Various Applications of Data
Warehouse
Rafiul Hasan Khan
ID: 1220617
420-DF1-GC-Datawarehouse
Introduction
• The Past and The Problem
• What is a Data Warehouse?
• Components of a Data Warehouse
• OLAP, Metadata, Data Mining
• Getting the Data in
• Benefits vs. Costs
• Conclusion
The Past and The Problem
• Only had scattered transactional systems in the
organization – data spread among different
systems
• Transactional systems were not designed for
decision support analysis
• Data constantly changes on transactional systems
• Lack of historical data
• Often resources were taxed with both needs on
the same systems
The Past and The Problem
• Operational databases are designed to keep transactions
from daily operations.

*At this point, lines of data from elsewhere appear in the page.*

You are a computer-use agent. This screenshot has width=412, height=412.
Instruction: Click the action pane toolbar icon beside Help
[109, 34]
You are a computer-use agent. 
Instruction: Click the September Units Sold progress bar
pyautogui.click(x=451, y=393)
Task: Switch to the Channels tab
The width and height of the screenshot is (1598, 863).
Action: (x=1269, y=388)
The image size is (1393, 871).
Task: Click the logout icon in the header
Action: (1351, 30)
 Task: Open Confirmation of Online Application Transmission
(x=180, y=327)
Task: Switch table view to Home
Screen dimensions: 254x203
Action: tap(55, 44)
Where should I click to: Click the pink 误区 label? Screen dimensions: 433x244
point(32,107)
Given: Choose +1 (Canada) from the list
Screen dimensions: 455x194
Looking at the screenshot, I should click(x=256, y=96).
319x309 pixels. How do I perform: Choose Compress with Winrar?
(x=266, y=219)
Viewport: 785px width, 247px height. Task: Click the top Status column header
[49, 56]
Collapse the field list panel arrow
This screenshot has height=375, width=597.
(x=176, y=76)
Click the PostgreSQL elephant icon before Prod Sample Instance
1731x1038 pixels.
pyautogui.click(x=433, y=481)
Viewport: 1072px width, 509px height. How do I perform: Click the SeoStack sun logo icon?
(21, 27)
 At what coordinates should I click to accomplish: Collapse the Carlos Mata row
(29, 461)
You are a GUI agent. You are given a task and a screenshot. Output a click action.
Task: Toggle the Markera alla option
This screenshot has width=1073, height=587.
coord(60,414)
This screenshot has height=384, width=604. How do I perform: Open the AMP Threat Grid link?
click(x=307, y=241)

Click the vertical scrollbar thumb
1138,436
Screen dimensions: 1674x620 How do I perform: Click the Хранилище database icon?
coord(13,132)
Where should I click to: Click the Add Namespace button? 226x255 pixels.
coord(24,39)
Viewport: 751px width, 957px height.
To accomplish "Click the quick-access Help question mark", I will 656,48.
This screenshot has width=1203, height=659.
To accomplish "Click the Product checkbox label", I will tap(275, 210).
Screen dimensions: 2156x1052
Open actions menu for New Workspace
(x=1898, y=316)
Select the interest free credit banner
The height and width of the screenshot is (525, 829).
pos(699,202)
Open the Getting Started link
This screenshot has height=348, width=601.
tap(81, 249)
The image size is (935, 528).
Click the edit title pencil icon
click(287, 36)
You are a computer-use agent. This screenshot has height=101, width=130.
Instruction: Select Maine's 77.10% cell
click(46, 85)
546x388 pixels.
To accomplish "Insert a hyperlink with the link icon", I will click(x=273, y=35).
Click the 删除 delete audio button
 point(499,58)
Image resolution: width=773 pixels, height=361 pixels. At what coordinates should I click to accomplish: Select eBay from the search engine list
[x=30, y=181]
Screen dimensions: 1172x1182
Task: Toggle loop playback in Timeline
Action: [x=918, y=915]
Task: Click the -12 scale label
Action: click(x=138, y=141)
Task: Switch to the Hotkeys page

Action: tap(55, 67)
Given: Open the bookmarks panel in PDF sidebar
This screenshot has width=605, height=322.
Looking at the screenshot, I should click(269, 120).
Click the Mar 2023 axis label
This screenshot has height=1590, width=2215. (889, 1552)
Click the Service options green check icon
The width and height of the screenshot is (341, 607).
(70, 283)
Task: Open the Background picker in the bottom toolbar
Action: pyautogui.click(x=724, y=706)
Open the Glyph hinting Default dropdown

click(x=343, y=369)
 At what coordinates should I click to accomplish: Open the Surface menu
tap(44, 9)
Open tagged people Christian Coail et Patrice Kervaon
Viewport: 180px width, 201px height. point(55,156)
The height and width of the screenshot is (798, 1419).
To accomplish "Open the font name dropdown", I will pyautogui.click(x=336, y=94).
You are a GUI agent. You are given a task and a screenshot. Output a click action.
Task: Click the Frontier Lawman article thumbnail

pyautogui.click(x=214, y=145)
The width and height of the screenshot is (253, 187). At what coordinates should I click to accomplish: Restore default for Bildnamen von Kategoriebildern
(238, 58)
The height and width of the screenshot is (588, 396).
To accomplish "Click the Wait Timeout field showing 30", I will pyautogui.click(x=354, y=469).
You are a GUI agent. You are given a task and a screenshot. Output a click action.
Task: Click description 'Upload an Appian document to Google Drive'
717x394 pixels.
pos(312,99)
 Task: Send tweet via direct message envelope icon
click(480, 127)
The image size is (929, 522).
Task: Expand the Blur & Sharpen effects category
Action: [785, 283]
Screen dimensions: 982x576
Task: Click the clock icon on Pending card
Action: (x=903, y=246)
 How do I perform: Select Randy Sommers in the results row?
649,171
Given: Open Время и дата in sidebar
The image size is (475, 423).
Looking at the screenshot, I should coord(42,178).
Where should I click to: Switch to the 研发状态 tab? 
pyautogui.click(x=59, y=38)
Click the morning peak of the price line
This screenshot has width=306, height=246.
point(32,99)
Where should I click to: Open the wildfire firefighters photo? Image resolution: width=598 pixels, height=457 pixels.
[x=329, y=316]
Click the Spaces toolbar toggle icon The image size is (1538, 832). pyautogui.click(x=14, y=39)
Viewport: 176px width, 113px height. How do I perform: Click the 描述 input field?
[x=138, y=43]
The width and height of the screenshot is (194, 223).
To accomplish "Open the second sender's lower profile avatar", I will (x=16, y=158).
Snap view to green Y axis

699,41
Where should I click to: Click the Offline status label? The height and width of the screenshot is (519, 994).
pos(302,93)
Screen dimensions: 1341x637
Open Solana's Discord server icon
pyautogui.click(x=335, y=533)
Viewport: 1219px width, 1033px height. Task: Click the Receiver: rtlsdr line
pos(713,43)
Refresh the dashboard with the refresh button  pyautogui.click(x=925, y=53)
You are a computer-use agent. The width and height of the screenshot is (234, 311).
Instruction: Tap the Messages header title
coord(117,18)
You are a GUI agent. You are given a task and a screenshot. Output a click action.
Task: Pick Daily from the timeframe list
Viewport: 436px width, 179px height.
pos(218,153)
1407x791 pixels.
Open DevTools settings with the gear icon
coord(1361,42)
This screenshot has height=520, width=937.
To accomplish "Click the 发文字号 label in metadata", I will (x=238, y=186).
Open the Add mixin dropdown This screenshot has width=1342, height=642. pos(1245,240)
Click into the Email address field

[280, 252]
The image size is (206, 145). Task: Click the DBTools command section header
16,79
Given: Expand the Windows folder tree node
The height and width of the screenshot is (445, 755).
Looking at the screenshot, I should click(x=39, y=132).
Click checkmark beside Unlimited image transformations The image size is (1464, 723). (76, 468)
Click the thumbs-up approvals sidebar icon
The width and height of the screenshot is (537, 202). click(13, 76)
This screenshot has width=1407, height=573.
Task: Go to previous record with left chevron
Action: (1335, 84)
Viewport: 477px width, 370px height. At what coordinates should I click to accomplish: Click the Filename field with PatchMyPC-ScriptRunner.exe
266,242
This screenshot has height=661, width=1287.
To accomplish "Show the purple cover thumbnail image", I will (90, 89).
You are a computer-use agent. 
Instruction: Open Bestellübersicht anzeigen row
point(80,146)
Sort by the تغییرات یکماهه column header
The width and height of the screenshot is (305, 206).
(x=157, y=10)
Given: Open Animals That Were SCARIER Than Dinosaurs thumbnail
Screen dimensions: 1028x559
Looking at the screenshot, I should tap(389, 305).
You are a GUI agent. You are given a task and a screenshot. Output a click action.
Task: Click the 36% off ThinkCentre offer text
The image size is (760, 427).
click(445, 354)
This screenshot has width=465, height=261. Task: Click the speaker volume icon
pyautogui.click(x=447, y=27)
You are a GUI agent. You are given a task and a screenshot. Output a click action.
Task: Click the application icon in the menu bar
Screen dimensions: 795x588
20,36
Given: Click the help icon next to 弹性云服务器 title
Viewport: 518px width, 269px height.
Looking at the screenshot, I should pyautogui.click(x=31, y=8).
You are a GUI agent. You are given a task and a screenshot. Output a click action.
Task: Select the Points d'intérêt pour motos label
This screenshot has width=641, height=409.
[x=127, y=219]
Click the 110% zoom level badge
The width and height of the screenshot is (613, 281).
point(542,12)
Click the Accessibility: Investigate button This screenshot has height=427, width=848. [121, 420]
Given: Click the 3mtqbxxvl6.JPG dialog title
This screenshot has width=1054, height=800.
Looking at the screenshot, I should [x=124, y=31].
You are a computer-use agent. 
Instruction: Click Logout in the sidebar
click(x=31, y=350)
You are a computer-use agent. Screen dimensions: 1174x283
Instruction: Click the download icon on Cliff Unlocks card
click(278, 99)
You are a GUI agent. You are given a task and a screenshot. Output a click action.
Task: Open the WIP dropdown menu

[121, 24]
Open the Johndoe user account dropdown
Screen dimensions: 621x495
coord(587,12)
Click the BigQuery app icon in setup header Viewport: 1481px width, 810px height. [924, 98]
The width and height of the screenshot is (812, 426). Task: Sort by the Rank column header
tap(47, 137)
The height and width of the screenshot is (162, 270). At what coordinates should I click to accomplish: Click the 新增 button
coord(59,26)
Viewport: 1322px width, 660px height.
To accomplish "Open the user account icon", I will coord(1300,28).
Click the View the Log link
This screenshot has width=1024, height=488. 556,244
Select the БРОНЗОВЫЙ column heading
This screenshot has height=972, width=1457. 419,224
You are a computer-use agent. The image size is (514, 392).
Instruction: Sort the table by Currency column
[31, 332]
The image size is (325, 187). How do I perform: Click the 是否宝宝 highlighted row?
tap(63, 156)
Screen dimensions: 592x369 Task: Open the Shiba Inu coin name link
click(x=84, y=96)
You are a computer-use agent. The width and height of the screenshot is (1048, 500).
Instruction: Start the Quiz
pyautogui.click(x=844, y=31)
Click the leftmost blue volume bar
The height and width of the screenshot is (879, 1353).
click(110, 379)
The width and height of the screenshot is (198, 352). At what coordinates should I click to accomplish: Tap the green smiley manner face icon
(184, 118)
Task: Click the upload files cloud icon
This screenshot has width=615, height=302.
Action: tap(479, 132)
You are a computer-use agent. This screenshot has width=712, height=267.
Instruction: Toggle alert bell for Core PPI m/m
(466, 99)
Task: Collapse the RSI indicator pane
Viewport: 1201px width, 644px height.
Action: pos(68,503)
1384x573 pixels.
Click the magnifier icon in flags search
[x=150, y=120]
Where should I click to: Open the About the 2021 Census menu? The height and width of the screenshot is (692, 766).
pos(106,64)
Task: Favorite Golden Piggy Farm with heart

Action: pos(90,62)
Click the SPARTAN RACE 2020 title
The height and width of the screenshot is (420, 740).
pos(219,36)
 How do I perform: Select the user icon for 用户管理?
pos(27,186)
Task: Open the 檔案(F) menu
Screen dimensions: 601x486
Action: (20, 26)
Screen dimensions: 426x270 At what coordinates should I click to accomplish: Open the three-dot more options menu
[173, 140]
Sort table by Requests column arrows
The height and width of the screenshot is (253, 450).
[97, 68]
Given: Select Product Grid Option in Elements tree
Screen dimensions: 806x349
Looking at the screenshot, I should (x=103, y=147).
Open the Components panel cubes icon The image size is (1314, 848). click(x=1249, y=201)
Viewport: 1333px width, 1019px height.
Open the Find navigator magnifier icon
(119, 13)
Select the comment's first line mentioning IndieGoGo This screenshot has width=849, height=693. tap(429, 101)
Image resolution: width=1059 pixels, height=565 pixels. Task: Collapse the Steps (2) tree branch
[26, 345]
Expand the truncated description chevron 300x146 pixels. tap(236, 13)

It is optimized to efficiently
update or create individual records
• A database for analysis on the other hand needs to be
geared toward flexible requests or queries (Ad hoc,
statistical analysis)
What is a Data Warehouse?
Data warehousing is an architectural model designed to
gather data from various sources into a single unified
data model for analysis purposes.
What Is a Data Warehouse?
Term was introduced in 1990 by William Immon
A managed database in which the data is:
• Subject Oriented
• Integrated
• Time Variant
• Non Volatile
Subject Oriented
• Organized around major subject areas in the enterprise
(Sales, Inventory, Financial, etc.)
• Only includes data which is used in the decision making
processes
• Elements used for transactional processing are removed
Integrated
• Data from different sources are brought together and
consolidated
• The data is cleaned and made consistent
Example – Bank Systems using Different
Codes
Loan Department – COMM
Transactional System - C
Time Variant
• Data in a Data Warehouse contains both current and
historical information
• Operational Systems contain only current data
Systems typically retain data:
Operational Systems – 60 to 90 Days
Data Warehouse – 5 to 10 Years
Non Volatile
• Operational systems have continually changing data
• Data Warehouses continually absorb current data and
integrates it with its existing data (Aggregate or
Summary tables)
Example of volatile data would be an account
balance at a bank
What Is a Data Warehouse?
• Not a product, it is a process
• Combination of hardware and software
• Concept of a Data Warehouse is not new, but the
technology that allows it is
What Is a Data Warehouse?
Can often be set up as one VLDB (Very Large Database) or a
collection of subject areas called Data Marts.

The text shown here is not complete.